La somme exorbitante de 3 640 128 166 FCFA réclamée par les plaignants (les 550 ex-travailleurs) pour solde de tous comptes n’est donc pas justifiée, de l’avis de l’Entreprise OK, preuve à l’appui. Selon le PDG, "elle dénote du caractère abusif, dilatoire et vexatoire des recours judiciaires contre l’Entreprise". Toutefois, il entend, sur sa bonne foi, privilégier le règlement à l’amiable de tout dossier. Car, regrette-t-il, "Les marches, les injures grossières des ex-travailleurs, les attaques contre la famille du Président directeur général, ne sont nullement des voies adéquates pour aboutir à la résolution des problèmes".

Lorsque la situation d’un ex-travailleur de l’entreprise est établie de façon claire et incontestable, "l’entreprise a toujours procédé aux règlements de ses droits".

Avant de prendre congé des journalistes, le PDG de l’Entreprise Kanazoé n’a cessé de marteler : "Aujourd’hui donc, ce sont en réalité les ex-travailleurs qui nous doivent. Nous avons soldé nos comptes. L’Entreprise Oumarou Kanazoé ne leur doit rien". Il espère en finir avec "les calomnies qui sont dites sur lui et son entreprise".

A ce sujet, l’homme s’est résolu à rencontrer le syndicat dont relèvent les ex-travailleurs et les mouvements de défense des droits de l’Homme pour non seulement "les tenir informés de la situation qui prévaut mais aussi et surtout pour qu’ils les aident (lui et son entreprise) à protéger leurs droits et à défendre les intérêts des travailleurs qui œuvrent avec eux à faire prospérer l’Entreprise Oumarou Kanazoé".

Du fond de son cœur, témoigne le PDG, "nous demandons aux détracteurs d’arrêter le chantage".

Sita TARBAGDO


Le personnel et le système de paye

Le personnel de l’Entreprise OK est classé en deux groupes :

• Le personnel permanent : le nombre est assez limité, regroupe l’ensemble des cadres de l’entreprise. C’est essentiellement le personnel du siège et les agents d’encadrement des différents chantiers. Tout le personnel permanent licencié a perçu les droits légaux qui lui était dus.

• Le personnel non permanent (journaliers). Il comprend les temporaires dont le nombre est assez élevé regroupant l’ensemble du personnel flottant. Ce sont des agents recrutés pour l’exécution de tâches précises, ou pour l’exécution d’un chantier déterminé. La durée de leur présence dans l’entreprise est donc fonction de la durée du chantier pour lequel ils ont été recrutés, ou de la tâche qui leur a été confiée.
───
[Objectif de l'exercice]: Rédigez la suite de l'article sur le différend entre l'Entreprise Oumarou Kanazoé et ses anciens travailleurs, à partir de sa dernière phrase. Les données reproduites plus bas ne sont pas nécessaires.

[Extrait des données]:
───
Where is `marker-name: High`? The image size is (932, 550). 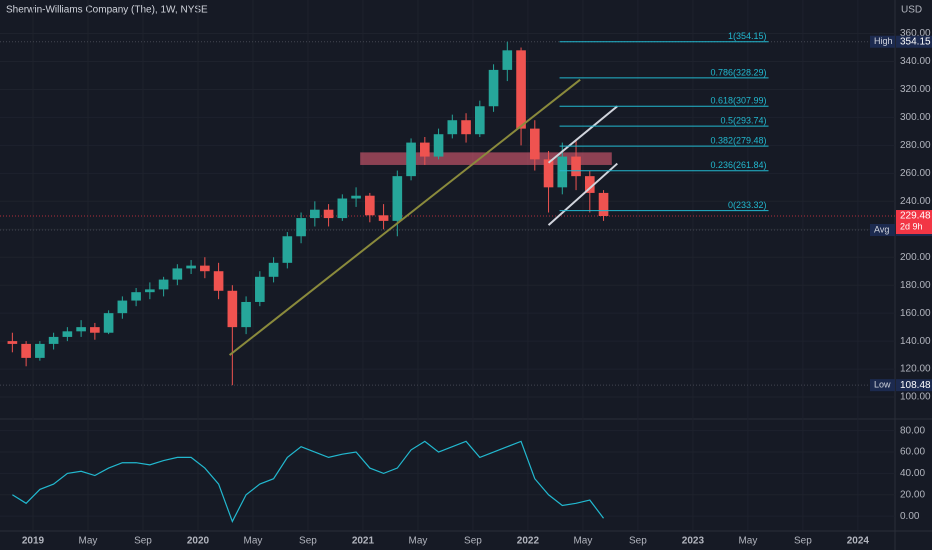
───
[Votre réponse]:
Le personnel non permanent comprend également les occasionnels. C’est un personnel non qualifié, recruté généralement sur le chantier et dans les zones où s’exécutent les travaux. Ils sont utilisés pour les travaux à haute intensité de main-d’œuvre, et dans le cadre de la création d’emplois locaux. Leur séjour dans l’entreprise est toujours bref. Ils sont payés à la fin de la journée.

Quelle que soit la catégorie du personnel concerné, la rémunération de toute personne travaillant ou ayant travaillé dans l’entreprise est constatée dans une "feuille de journée" mensuelle rédigée en triple exemplaire. Ces feuilles de journées regroupées année par année, témoignent de la période d’emploi de toute personne dans l’entreprise.

Le mea culpa de Karemsaamba

C’est en procédant à la vérification par ces feuilles de journées que l’entreprise a constaté des écarts énormes entre la durée de travail effective de certains travailleurs (398) et celle retenue par la commission ad hoc qui a statué sur les prétentions des ex-travailleurs. Or c’est cette durée qui a servi de base de calcul des indemnités de licenciement, des congés payés et des préavis. Et comme on pouvait s’y attendre, "les durées ont été quelquefois multipliées par 7, voire 10 ou 15".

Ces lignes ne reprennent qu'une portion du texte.